*Text segment*:
━━━━━━━━━━

Among young men with positive blood alcohol concentrations the increases were 1.5 percent on weekdays and 0.4 percent on weekends.

Among young men, the overall rate of alcohol-related fatal crashes decreased by 2.5 per 100,000 annually between 1995 and 2007, with decreases being seen in boys ages 16 to 20 and no changes occurring in rates for those 21 to 24.

For young women, the changes in annual rates by age were:

Age 16, a decrease of 0.8 per 100,000

17 and 18, unchanged

19 and 20, an increase of 0.7 per 100,000

21 to 24, an increase of 0.6 per 100,000

Most of the overall increase was for young drivers of both sexes with the highest -- and deadliest -- levels of blood alcohol.

Among women 16 to 24, fatal crashes associated with the highest level of impairment increased by 2 percent, while among men of the same age group the increase was 2.4 percent.

━━━━━━━━━━

*Text and element-pointing records*:
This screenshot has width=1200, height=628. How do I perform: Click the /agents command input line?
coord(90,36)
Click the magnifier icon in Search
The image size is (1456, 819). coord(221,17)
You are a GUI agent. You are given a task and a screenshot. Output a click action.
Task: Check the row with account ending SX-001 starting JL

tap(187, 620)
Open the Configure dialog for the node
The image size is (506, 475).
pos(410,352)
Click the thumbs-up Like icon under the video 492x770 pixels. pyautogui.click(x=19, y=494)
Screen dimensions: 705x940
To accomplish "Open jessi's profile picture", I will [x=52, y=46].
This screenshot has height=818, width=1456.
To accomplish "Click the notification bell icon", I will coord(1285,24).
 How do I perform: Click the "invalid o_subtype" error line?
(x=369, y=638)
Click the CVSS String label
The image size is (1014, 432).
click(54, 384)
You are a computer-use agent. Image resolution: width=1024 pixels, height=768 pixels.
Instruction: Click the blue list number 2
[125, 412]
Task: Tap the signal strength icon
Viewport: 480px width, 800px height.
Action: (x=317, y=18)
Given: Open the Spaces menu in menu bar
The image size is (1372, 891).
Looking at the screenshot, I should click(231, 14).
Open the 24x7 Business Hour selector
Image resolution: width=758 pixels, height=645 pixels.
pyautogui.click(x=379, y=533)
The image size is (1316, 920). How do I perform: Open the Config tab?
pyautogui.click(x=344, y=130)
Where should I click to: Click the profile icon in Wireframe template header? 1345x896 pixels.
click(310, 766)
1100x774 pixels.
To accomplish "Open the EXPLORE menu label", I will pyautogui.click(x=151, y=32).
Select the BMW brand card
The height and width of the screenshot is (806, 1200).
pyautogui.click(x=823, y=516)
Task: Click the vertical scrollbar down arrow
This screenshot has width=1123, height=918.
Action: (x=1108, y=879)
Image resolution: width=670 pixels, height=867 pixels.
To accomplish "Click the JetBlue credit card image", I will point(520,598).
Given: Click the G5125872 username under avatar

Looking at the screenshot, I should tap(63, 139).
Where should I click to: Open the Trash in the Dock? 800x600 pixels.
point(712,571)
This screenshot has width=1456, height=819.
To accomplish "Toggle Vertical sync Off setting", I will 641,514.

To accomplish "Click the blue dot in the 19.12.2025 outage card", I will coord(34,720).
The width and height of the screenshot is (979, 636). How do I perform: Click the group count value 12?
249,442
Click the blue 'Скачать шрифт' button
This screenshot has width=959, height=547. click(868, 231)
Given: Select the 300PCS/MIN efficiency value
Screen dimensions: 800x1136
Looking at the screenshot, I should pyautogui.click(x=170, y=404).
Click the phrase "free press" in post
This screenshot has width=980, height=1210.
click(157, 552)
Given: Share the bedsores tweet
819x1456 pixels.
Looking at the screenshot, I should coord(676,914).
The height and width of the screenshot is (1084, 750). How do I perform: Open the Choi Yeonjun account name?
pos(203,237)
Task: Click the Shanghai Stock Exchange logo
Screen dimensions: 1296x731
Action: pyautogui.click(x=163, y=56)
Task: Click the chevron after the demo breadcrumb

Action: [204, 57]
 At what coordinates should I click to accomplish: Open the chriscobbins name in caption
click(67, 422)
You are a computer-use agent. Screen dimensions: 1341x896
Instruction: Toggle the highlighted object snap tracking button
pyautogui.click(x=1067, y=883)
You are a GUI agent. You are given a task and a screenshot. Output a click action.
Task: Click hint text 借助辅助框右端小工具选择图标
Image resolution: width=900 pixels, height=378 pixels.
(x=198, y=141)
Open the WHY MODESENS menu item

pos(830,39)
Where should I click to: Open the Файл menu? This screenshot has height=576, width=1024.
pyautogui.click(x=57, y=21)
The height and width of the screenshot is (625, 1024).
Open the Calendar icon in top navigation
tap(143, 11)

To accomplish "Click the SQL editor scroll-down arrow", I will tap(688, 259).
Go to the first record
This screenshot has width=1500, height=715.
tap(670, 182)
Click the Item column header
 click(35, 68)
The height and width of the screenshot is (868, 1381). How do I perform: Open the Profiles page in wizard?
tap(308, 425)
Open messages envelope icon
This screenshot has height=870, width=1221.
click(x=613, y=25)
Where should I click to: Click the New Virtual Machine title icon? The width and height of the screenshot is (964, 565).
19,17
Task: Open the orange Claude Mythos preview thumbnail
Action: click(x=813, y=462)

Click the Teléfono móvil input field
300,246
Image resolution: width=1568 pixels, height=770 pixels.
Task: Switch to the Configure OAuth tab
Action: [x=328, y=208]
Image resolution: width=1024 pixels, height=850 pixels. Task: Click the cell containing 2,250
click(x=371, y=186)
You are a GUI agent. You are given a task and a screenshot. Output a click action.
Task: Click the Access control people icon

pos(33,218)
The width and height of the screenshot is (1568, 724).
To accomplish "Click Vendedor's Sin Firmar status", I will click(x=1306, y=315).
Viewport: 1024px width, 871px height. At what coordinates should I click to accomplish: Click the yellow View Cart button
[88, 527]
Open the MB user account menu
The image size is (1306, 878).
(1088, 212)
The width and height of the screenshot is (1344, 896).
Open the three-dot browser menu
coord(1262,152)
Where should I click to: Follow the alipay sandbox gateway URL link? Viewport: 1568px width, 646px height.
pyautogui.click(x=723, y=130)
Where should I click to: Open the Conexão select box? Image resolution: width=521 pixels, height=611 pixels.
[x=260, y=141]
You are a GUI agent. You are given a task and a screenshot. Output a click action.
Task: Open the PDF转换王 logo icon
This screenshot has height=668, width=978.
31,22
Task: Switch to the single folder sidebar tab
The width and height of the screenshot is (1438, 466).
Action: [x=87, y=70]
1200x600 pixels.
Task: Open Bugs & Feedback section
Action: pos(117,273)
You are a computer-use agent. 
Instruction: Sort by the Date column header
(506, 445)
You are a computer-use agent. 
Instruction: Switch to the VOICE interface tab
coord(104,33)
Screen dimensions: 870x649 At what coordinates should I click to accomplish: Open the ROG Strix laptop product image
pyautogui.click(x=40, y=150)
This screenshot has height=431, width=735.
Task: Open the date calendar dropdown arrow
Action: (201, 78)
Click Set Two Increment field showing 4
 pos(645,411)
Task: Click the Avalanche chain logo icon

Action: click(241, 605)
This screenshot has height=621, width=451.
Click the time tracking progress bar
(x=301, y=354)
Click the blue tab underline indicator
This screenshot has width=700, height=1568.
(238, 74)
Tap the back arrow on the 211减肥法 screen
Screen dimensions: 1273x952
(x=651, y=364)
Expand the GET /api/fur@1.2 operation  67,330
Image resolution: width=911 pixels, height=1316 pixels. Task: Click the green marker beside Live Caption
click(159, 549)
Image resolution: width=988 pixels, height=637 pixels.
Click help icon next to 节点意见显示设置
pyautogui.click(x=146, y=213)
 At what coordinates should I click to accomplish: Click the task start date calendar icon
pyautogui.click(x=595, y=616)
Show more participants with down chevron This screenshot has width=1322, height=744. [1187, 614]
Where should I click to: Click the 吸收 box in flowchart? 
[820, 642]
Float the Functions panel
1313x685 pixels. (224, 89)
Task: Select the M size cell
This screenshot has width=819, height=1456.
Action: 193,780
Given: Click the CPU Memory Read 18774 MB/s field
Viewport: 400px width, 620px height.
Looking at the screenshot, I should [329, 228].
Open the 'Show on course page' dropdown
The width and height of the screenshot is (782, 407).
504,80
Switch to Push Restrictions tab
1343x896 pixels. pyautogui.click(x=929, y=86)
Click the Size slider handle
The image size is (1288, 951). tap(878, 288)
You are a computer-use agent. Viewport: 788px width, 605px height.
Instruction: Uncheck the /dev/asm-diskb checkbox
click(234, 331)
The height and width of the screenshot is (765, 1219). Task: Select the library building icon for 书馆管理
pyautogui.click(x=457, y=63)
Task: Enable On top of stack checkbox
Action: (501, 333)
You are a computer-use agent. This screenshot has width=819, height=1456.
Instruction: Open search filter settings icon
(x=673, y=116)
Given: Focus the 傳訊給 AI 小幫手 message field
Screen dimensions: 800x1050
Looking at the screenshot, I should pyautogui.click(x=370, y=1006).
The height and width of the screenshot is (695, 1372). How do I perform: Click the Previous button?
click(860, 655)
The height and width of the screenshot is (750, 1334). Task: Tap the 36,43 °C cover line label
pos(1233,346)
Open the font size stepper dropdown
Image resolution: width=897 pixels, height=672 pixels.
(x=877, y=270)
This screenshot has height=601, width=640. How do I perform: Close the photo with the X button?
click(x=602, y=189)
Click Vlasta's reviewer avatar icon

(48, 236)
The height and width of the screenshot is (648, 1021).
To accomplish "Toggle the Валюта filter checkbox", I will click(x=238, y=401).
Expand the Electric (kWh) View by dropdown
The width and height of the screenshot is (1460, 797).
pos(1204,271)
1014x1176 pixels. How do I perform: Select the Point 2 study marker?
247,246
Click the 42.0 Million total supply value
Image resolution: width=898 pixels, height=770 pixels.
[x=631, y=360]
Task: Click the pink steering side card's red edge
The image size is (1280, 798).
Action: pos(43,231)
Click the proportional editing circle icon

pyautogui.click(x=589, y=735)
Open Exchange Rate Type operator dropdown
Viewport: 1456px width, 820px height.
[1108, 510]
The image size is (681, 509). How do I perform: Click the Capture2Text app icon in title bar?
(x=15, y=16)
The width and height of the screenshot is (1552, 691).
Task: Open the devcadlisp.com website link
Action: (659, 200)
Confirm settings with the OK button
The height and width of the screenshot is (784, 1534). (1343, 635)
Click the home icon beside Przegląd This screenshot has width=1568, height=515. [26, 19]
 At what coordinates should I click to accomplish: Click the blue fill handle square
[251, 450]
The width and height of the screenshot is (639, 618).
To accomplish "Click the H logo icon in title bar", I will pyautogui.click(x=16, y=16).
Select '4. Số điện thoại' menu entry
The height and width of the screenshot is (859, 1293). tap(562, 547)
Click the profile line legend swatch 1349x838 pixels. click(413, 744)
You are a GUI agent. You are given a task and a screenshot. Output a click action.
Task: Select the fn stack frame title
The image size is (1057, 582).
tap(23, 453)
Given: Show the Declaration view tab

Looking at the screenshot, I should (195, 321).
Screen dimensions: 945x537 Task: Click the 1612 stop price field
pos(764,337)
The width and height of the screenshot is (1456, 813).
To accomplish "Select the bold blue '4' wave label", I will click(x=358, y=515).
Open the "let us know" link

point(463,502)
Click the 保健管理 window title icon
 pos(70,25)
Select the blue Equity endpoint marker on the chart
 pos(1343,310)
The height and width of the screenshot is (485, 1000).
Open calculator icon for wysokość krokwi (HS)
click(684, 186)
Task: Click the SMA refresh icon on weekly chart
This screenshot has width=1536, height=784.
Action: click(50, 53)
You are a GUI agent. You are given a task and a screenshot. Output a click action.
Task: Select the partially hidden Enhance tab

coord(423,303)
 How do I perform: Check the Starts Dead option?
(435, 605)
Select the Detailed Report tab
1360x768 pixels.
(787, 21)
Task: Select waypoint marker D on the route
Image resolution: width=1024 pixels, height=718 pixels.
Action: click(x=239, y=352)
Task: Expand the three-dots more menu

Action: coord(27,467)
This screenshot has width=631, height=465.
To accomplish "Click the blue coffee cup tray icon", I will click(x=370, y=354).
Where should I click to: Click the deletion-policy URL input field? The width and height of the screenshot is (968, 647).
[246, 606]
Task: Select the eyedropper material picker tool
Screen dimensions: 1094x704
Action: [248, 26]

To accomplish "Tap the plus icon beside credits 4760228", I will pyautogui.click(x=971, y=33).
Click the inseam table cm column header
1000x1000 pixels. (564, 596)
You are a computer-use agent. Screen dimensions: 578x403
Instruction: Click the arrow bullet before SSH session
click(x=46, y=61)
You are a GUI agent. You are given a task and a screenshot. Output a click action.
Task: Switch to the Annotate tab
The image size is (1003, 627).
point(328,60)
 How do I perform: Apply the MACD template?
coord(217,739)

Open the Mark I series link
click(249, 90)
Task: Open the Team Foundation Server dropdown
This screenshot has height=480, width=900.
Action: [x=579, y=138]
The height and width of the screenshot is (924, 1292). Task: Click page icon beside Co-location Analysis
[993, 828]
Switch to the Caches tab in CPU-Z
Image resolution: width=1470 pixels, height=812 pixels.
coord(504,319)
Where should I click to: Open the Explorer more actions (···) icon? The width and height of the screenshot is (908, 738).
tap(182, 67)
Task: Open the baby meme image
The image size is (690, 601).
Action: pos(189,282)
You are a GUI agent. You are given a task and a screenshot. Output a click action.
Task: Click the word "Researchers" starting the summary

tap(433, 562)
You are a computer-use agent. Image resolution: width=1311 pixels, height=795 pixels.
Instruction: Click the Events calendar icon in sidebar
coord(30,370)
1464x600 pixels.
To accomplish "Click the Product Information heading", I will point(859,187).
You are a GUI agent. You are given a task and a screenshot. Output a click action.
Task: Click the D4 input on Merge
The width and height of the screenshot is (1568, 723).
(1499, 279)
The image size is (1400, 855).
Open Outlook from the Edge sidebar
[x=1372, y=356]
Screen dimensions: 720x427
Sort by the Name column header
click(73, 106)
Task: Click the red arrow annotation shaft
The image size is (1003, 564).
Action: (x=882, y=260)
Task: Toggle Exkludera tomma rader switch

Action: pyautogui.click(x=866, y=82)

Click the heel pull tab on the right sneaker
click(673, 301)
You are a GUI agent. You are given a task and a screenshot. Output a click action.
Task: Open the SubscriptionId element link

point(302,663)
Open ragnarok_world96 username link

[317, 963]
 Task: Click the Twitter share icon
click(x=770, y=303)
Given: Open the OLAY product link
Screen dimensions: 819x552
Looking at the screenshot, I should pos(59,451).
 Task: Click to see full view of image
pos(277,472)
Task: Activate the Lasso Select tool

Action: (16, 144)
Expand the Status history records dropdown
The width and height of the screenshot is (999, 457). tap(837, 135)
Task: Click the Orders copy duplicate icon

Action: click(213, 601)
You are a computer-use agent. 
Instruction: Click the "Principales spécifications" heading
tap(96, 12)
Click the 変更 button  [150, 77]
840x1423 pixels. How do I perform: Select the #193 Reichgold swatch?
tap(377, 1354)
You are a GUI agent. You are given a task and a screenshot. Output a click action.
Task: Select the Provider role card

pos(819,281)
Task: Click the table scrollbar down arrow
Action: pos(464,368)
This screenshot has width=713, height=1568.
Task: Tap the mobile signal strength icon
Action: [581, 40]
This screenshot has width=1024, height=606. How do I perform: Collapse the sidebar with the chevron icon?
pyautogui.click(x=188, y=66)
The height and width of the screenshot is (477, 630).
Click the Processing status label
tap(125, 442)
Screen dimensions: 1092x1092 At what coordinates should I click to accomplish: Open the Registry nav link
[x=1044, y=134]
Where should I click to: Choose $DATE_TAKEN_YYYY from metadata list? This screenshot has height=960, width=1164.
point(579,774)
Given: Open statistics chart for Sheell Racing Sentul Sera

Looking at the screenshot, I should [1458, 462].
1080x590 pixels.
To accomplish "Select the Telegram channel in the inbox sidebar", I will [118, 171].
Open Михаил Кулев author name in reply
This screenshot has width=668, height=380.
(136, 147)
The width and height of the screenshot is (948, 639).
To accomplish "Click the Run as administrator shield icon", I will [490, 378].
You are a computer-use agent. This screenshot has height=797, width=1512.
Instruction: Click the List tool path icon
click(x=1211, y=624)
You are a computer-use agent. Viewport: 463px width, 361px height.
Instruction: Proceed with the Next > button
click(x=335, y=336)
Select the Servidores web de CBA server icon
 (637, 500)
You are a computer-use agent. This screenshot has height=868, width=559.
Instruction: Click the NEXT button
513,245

━━━━━━━━━━

*Exercises*:
**A.** Extract every line of the entries that contains the string "sidebar", matching case exactly.
**B.** Continue the crash-statistics text from the point where it stops.
The crash-statistics text and the entries are independent of each other.

*Task results*:
**A.**
Task: Switch to the single folder sidebar tab
Instruction: Click the Events calendar icon in sidebar
Open Outlook from the Edge sidebar
This screenshot has width=1024, height=606. How do I perform: Collapse the sidebar with the chevron icon?
To accomplish "Select the Telegram channel in the inbox sidebar", I will [118, 171].

**B.**
Passage of the 1984 national minimum drinking age law, which required states to enforce age 21 as the minimum age for purchasing alcoholic beverages, resulted in a reduction in youthful highway deaths.

"Federal, state, and local governments in the USA have invested considerable education and prevention efforts trying to decrease as well as control the rates of alcohol-involved fatal crashes among young drivers," the researchers wrote.

However, a group of university presidents and other officials now have suggested that the age be lowered to 18 years in an attempt to decriminalize alcohol use by minors and thereby counter increases in binge drinking seen on college campuses.